Cinematograficamente, però, ci sentiremmo di appoggiare il russo: il tema, infatti, sta dando il meglio di sé in chiave fantascientifico-distopica. Il vecchio stilema del sacrificio umano è stato adeguato ai tempi, e ora i "sacrificati" diventano fornitori di "pezzi di ricambio" per i più ricchi (da Non lasciarmi, tratto dall'omonimo romanzo di Kazuo Ishiguro a The Island di Michael Bay), che fanno prelevare gli organi dei loro cloni quando cominciano ad ammalarsi. Una patina di critica sociale è presente anche in film come Elysium di Neill Blomkamp e in quel piccolo gioiellino che è In time di Andrew Niccol: la società è spaccata, e se da una parte i ricchi hanno la possibilità di vivere per sempre, o comunque molto a lungo, l'esistenza dei poveri si è ridotta alla mera sopravvivenza. Nel film di Niccol il tempo è una moneta di scambio: si cresce fino a 25 anni, poi sul braccio appare un timer che comincia un conto alla rovescia, al termine del quale muori. Il lavoro viene pagato in altro tempo da vivere, e i minuti possono essere scambiati con cibo e generi di lusso. I ricchi possono vivere in eterno, salvo clamorosi crack finanziari, i poveri devono passarsi a vicenda preziosi minuti nel momento del bisogno.

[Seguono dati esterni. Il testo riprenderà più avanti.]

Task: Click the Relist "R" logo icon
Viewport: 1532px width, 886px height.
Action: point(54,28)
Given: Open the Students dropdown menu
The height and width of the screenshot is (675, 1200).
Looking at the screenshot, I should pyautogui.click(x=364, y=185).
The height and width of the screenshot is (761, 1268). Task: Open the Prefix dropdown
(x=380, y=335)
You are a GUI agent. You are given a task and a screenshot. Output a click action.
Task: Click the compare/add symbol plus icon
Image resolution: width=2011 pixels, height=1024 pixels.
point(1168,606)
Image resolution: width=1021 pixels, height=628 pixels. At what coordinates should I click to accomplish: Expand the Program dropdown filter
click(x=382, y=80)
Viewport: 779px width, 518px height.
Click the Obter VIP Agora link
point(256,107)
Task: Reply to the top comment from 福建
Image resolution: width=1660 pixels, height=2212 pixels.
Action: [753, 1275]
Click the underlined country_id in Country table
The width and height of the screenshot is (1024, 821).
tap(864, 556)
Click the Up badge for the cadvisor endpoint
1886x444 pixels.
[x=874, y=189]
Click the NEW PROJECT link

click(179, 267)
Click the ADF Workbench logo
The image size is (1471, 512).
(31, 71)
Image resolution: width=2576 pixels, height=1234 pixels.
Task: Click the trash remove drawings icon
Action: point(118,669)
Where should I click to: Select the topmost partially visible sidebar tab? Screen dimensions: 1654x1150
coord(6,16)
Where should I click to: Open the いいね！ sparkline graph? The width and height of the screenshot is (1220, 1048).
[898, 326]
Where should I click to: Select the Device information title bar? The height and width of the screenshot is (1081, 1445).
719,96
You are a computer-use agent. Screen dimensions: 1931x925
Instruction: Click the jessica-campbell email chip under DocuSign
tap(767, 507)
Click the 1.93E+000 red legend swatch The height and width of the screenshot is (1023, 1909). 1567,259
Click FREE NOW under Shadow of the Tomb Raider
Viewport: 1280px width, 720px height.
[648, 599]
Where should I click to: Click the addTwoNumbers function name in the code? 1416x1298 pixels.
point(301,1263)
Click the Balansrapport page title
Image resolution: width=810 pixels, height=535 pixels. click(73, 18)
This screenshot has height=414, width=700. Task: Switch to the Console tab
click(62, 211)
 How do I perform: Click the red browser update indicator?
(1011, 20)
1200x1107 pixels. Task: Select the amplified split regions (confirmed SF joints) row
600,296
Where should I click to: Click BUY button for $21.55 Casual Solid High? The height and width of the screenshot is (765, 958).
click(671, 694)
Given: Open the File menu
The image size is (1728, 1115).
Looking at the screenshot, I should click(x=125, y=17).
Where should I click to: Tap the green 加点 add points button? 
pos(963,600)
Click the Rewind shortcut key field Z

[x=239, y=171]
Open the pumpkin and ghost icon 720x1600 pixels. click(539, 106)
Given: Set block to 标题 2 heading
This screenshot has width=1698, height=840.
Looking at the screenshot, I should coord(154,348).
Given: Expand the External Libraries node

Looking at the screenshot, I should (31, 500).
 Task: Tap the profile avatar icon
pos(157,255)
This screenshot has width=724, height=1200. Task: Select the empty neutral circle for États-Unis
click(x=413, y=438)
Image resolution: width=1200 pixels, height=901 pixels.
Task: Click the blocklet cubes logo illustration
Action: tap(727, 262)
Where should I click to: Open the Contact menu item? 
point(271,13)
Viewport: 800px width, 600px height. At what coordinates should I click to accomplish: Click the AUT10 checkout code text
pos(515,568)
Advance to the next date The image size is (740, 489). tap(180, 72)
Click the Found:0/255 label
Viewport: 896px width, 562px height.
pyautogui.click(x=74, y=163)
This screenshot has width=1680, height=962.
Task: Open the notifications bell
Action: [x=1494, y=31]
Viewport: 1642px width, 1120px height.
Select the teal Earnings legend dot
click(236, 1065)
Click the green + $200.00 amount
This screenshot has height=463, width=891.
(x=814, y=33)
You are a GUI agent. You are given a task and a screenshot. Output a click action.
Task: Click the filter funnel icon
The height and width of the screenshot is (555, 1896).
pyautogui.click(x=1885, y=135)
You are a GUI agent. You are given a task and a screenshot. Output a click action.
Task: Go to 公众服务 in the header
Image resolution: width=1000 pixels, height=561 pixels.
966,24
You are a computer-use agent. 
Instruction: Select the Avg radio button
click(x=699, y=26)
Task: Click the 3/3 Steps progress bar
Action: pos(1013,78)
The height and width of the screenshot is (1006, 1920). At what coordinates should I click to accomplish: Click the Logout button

E poi c'è l'immortalità digitale, che poi è proprio quella a cui sta lavorando Dmitry Itskov (consigliamo Trascendence di Wally Pfister e il primo episodio della seconda serie di Black mirror, che si intitola Torna da me e immagina la possibilità di ricreare dei robot con le fattezze e i caratteri dei cari estinti, basandosi sulla loro attività social che a quanto pare basta a definirli). Anche in questo caso, però, qualcuno ci mette in guardia: Pat Cadigan, esponente del cyber femminismo e autrice di storie di fantascienza, in un'intervista a Repubblica dichiara:

«Se qualcuno mi chiedesse se voglio essere immortale, se voglio che si conservi il ricordo di ciò che sono, direi che da un lato l'immortalità è un termine inesatto se applicato al cyberspazio. A mio parere, la vita implica evoluzione, cambiamento, crescita, e non penso che ciò che viene conservato, fosse anche nel cyberspazio, ha necessariamente l'opportunità di svilupparsi come un'entità vivente. Perciò, l'immortalità in termini di vita eterna, non credo sia possibile, ma posso sempre accontentarmi di venire ricordata in eterno».

Da qualsiasi angolazione la si guardi, insomma, l'immortalità non sembra un grande affare, e forse sarebbe meglio starci distanti. Certo, poter scegliere questa strada non implica un obbligo, ma vai tu a conoscere i risvolti distopici che da qui a 100 anni potrebbero trasformare la nostra società: le premesse non sembrano essere le migliori, anche perché oltre a vivere più a lungo bisognerà trovare il modo di far accettare la nostra presenza a un pianeta sempre più sotto pressione. Rimane però un dubbio: non è che questa visione pessimista e un po' inquietante potrebbe configurarsi come la storia della volpe e l'uva? L'immortalità è davvero acerba o registi e sceneggiatori appartengono all'esercito dei "Vorrei Ma Non Posso"? Solo il tempo ce lo dirà, ma nell'attesa e nel dubbio è meglio andarci cauti, praticare una dieta sana e fare sport.